Segment Start: STUDY MATERIAL

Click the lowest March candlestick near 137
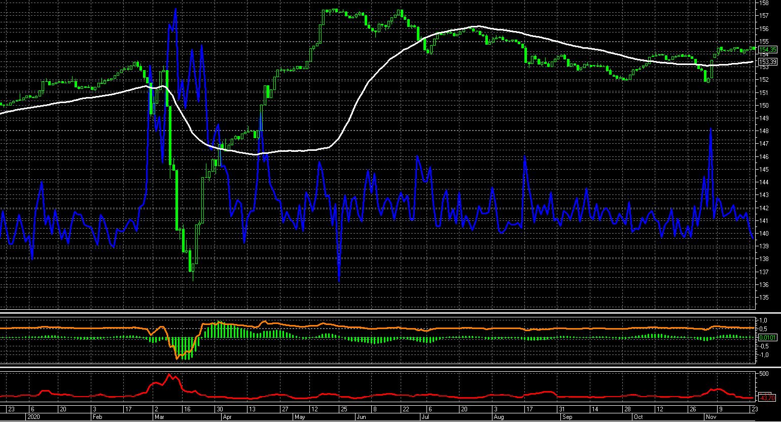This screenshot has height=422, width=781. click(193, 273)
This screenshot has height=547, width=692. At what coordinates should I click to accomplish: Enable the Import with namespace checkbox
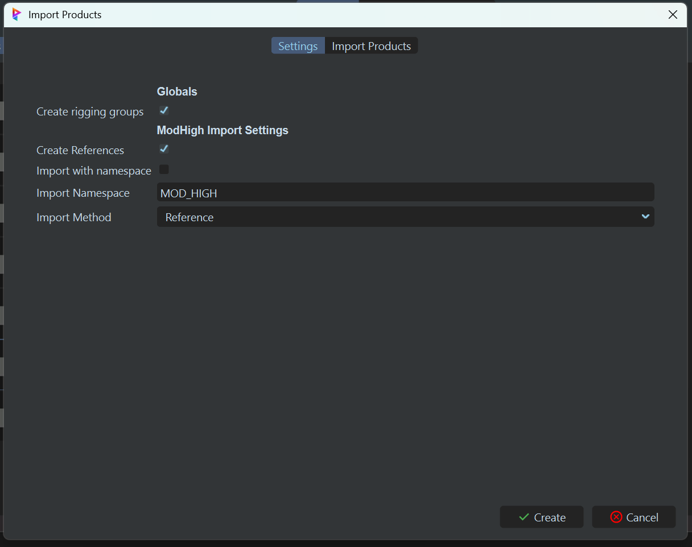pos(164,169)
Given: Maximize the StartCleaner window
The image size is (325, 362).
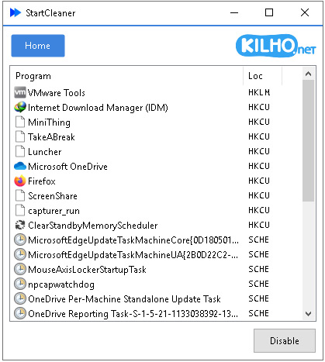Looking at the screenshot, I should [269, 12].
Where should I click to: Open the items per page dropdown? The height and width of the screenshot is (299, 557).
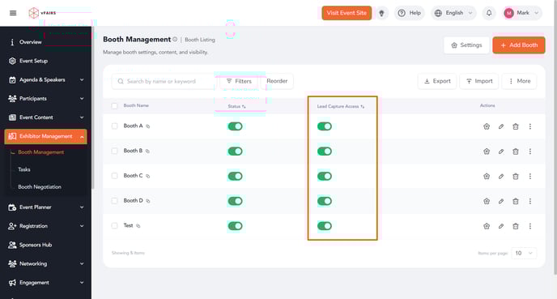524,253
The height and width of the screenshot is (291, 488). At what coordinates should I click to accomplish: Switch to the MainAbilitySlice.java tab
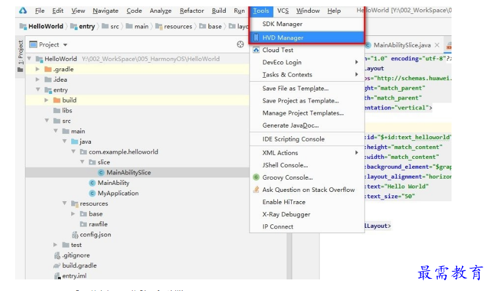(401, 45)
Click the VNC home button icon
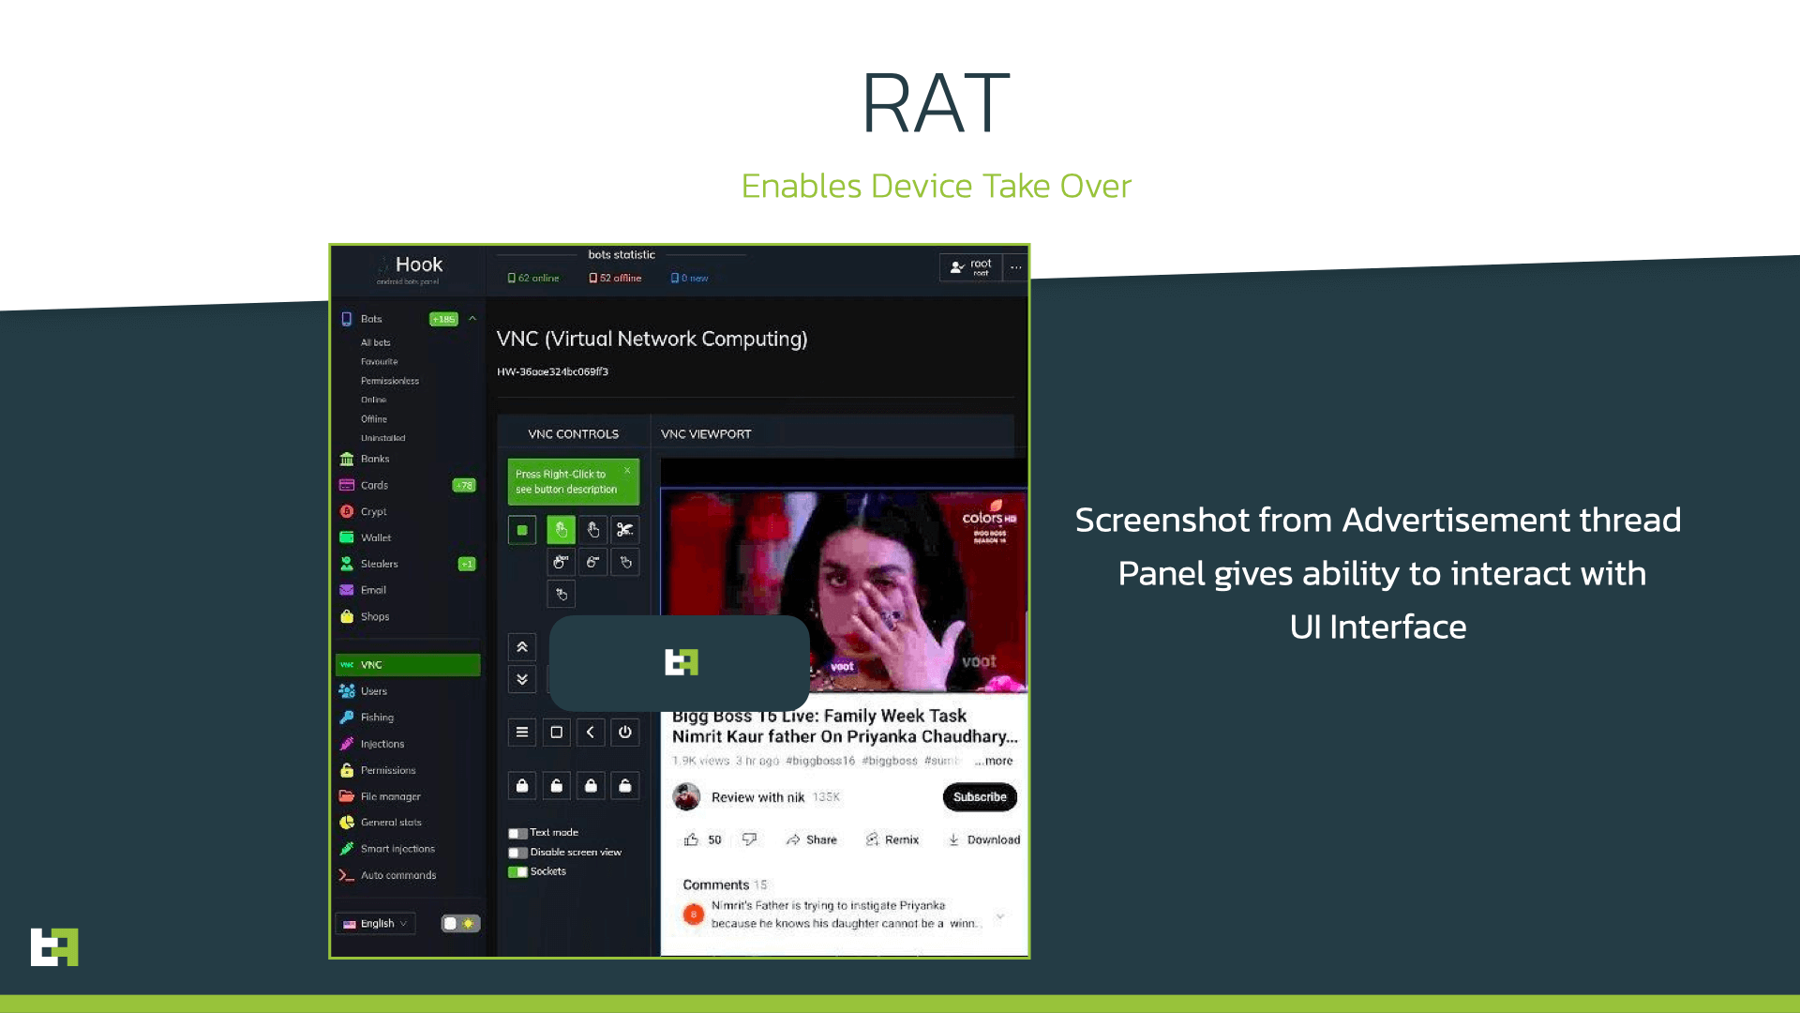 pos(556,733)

Segment End: STUDY MATERIAL

WHAT YOU HAVE TO DO - Leaving out all pictures, transcribe the listing exactly.

SOLUTION FOR THIS TASK -
Click the lowest March candlestick near 137
This screenshot has height=422, width=781. click(193, 273)
This screenshot has height=547, width=692. At what coordinates should I click to accomplish: Enable the Import with namespace checkbox
pos(164,169)
Given: Maximize the StartCleaner window
The image size is (325, 362).
Looking at the screenshot, I should [269, 12].
Where should I click to: Open the items per page dropdown? The height and width of the screenshot is (299, 557).
524,253
The height and width of the screenshot is (291, 488). At what coordinates should I click to accomplish: Switch to the MainAbilitySlice.java tab
(401, 45)
Click the VNC home button icon
 pos(556,733)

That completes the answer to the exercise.